=== Begin Enclosure ===

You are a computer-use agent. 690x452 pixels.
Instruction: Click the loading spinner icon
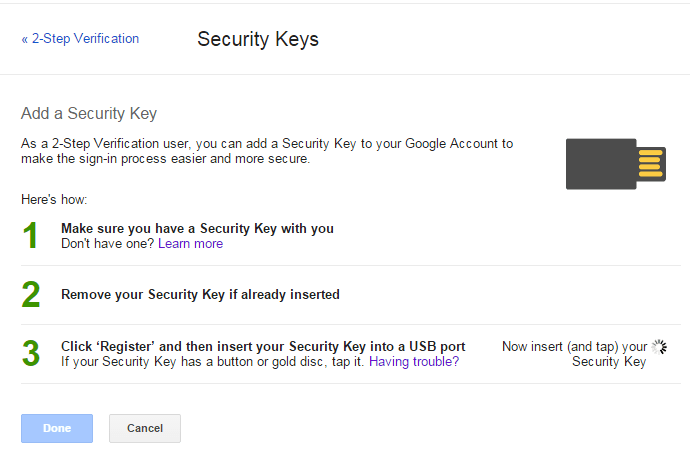(659, 347)
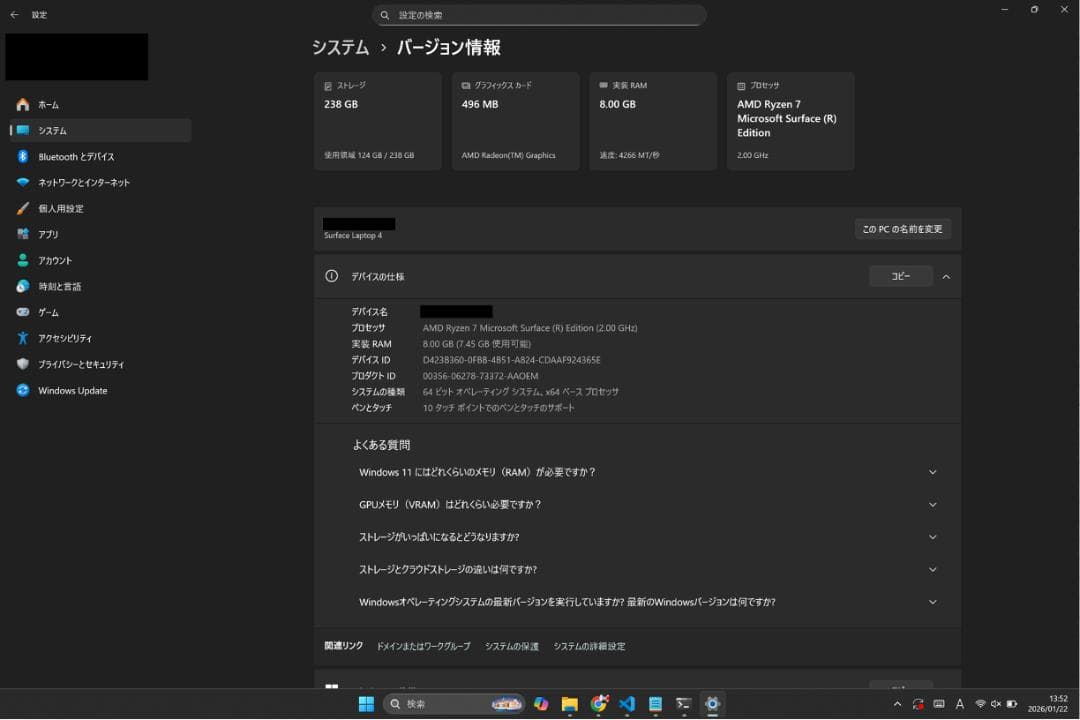1080x720 pixels.
Task: Open the システムの詳細設定 link
Action: pyautogui.click(x=588, y=646)
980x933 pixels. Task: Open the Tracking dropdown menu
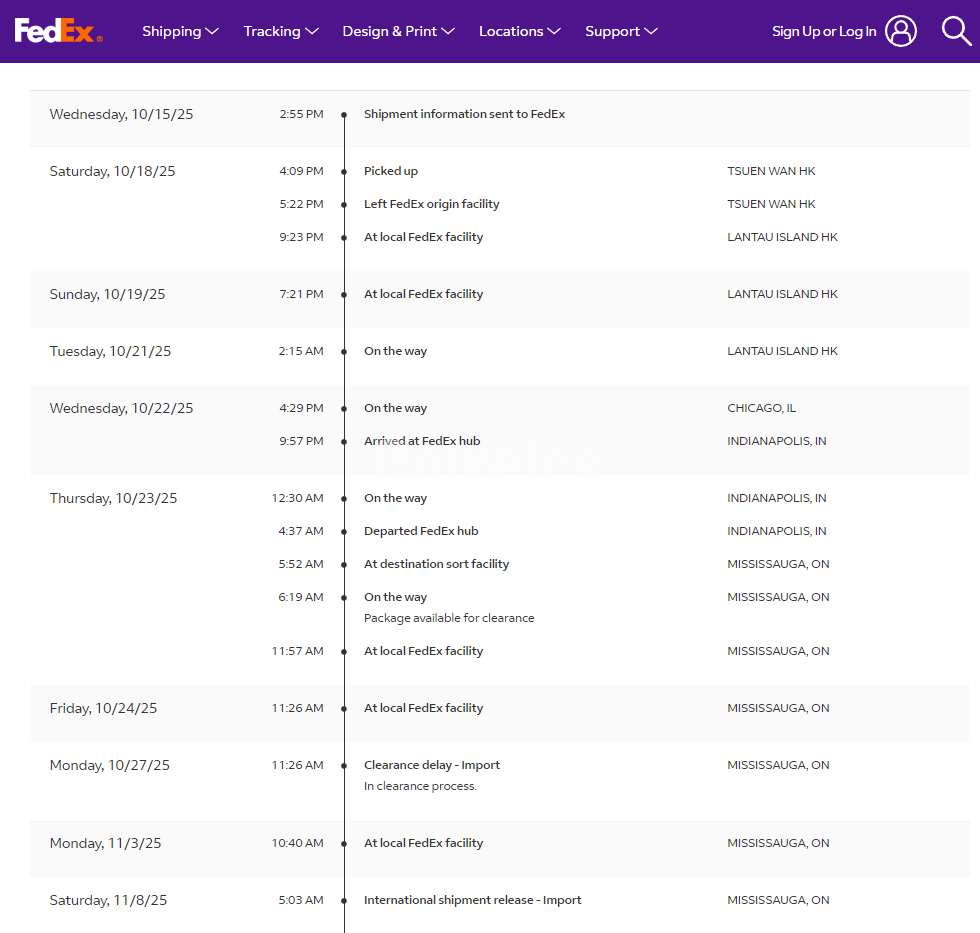[281, 31]
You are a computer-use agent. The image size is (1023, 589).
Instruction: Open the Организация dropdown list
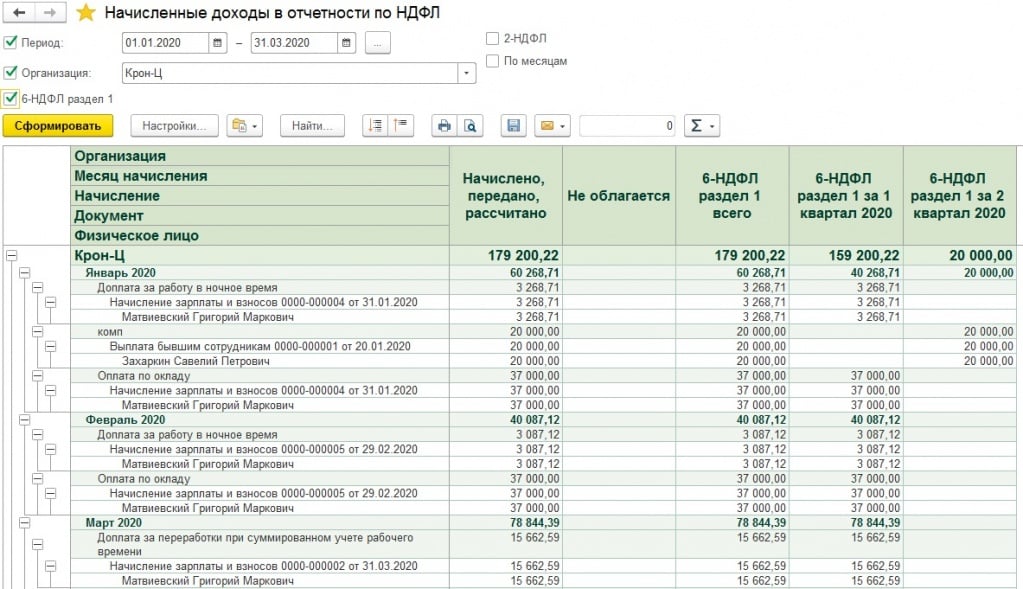(466, 73)
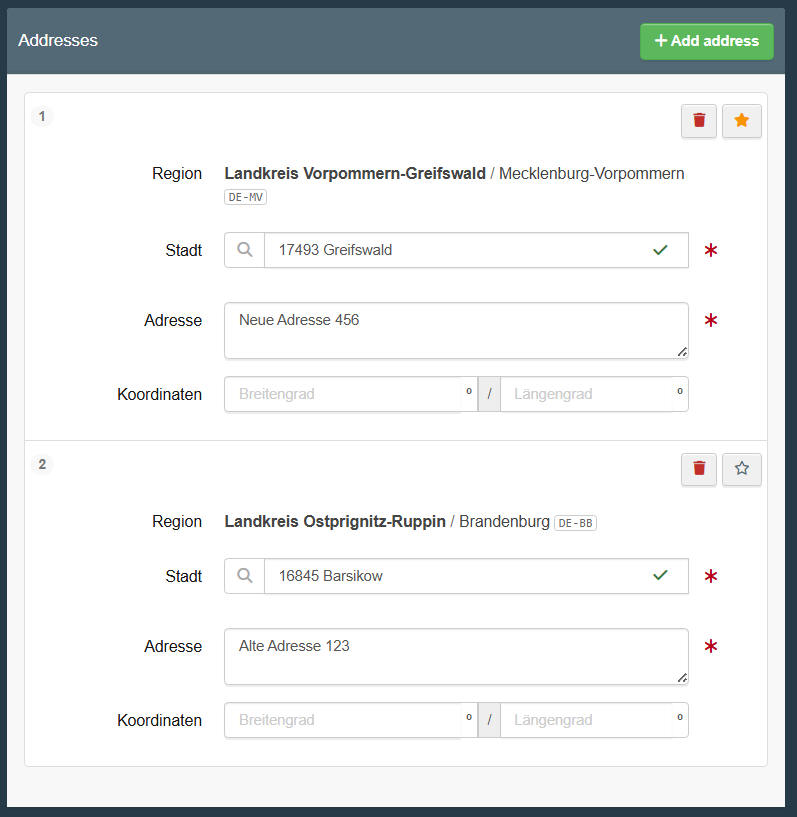Click the Alte Adresse 123 text area
797x817 pixels.
(x=456, y=656)
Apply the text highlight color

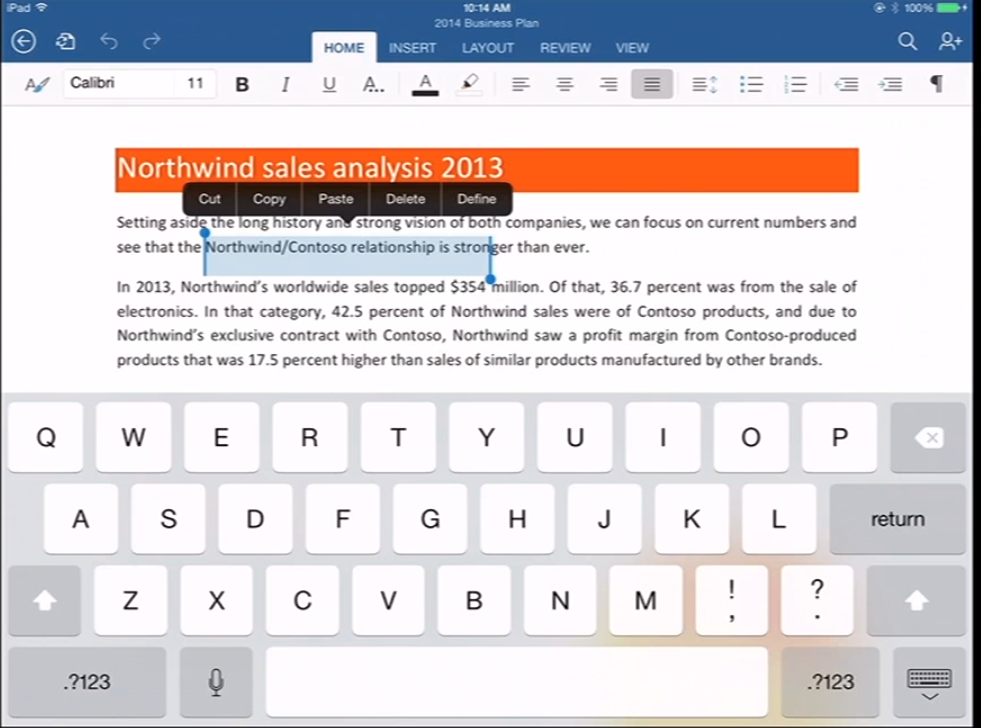point(469,84)
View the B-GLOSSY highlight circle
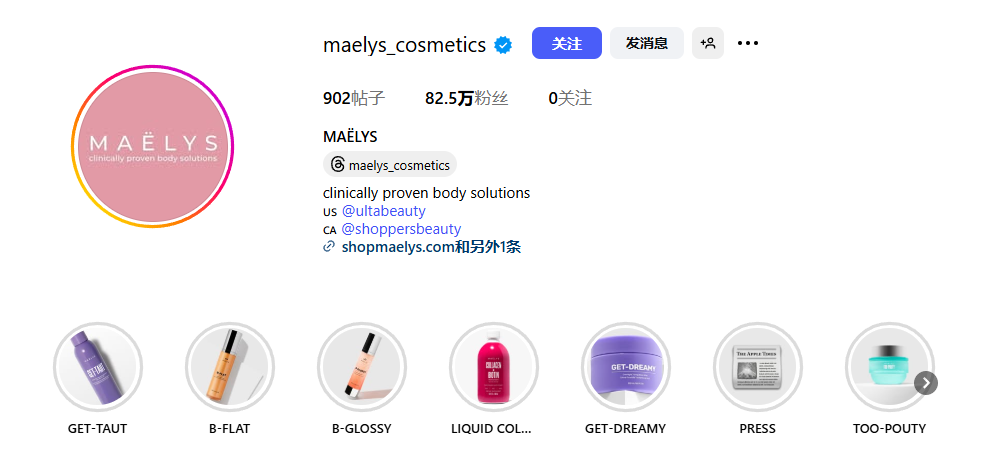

=== End Enclosure ===

Starting at the line that holds "Instruction: Click the loading spinner icon", print each line through the last one of the entries above, exactly and with both ends included; no pictures.

- **Solution to the exercise**
Instruction: Click the loading spinner icon
(659, 347)
1080x720 pixels.
Task: Open the システムの詳細設定 link
Action: pyautogui.click(x=588, y=646)
980x933 pixels. Task: Open the Tracking dropdown menu
[281, 31]
You are a computer-use agent. The image size is (1023, 589).
Instruction: Open the Организация dropdown list
(466, 73)
Click the Alte Adresse 123 text area
797x817 pixels.
(x=456, y=656)
Apply the text highlight color

point(469,84)
View the B-GLOSSY highlight circle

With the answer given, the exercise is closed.